**Task:** Copy out the car audio forum thread below word for word, keeping every line as it appears.

About that set-up. I have *no* headunit. Just a 4 channel amp and new component speakers. If I keep this set up (and I might) I'll probably upgrade to a decent 5 channel and a 8inch sub hidden back there somewhere. Who even knows at this point lol.


----------



## New2theGame (Aug 14, 2008)

*Re: FV-QR (builtforsin)*

by head unit, i meant your pioneer deck..


----------



## builtforsin (Nov 24, 2007)

*Re: FV-QR (New2theGame)*

Oh lol. You're thinking of Steveo. I got you.


----------



## steveo27 (Aug 2, 2005)

*FV-QR*

ugh. ofcourse the cable i have doesnt work :kill everyone:


----------



## steveo27 (Aug 2, 2005)

*FV-QR*

ttt


----------



## bbplaya4lfe (Jan 27, 2008)

*Re: FV-QR (builtforsin)*

it didnt work? !


----------



## steveo27 (Aug 2, 2005)

*FV-QR*

this worked - http://www.crutchfield.com/S-l...p=120


----------



## bbplaya4lfe (Jan 27, 2008)

*Re: FV-QR (steveo27)*

great to know it worked. & that plugs is ip bus interface.

**Record extracts:**
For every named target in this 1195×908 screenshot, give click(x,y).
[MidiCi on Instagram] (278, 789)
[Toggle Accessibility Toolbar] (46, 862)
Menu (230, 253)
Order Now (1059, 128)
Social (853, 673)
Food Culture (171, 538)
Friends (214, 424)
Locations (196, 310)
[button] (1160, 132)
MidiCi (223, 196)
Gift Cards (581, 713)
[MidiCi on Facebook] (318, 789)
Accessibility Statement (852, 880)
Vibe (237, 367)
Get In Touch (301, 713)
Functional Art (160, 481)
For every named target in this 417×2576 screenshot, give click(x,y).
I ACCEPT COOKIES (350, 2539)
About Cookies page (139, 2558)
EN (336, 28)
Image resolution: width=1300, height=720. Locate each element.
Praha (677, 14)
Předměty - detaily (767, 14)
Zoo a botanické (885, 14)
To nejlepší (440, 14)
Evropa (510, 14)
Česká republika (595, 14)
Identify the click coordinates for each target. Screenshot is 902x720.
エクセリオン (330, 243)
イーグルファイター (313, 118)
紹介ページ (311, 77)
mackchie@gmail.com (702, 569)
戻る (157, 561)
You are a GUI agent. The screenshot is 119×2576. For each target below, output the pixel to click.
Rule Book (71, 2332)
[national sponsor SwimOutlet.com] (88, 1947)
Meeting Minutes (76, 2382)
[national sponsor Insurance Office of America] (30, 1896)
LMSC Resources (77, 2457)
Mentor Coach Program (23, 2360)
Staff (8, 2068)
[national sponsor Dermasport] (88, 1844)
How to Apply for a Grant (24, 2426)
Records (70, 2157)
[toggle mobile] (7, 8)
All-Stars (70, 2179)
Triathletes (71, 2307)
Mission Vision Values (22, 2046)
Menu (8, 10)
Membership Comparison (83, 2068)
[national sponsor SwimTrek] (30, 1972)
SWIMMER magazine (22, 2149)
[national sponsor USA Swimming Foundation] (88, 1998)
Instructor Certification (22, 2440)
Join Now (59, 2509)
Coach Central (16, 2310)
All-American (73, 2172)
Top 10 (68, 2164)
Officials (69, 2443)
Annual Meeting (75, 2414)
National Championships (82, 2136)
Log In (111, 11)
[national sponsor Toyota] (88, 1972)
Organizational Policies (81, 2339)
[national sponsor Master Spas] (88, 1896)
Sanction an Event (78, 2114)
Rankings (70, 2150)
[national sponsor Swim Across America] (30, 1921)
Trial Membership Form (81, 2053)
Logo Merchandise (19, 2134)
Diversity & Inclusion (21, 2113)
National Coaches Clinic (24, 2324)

**Result:**
About that set-up. I have *no* headunit. Just a 4 channel amp and new component speakers. If I keep this set up (and I might) I'll probably upgrade to a decent 5 channel and a 8inch sub hidden back there somewhere. Who even knows at this point lol.


----------



## New2theGame (Aug 14, 2008)

*Re: FV-QR (builtforsin)*

by head unit, i meant your pioneer deck..


----------



## builtforsin (Nov 24, 2007)

*Re: FV-QR (New2theGame)*

Oh lol. You're thinking of Steveo. I got you.


----------



## steveo27 (Aug 2, 2005)

*FV-QR*

ugh. ofcourse the cable i have doesnt work :kill everyone:


----------



## steveo27 (Aug 2, 2005)

*FV-QR*

ttt


----------



## bbplaya4lfe (Jan 27, 2008)

*Re: FV-QR (builtforsin)*

it didnt work? !


----------



## steveo27 (Aug 2, 2005)

*FV-QR*

this worked - http://www.crutchfield.com/S-l...p=120


----------



## bbplaya4lfe (Jan 27, 2008)

*Re: FV-QR (steveo27)*

great to know it worked. & that plugs is ip bus interface.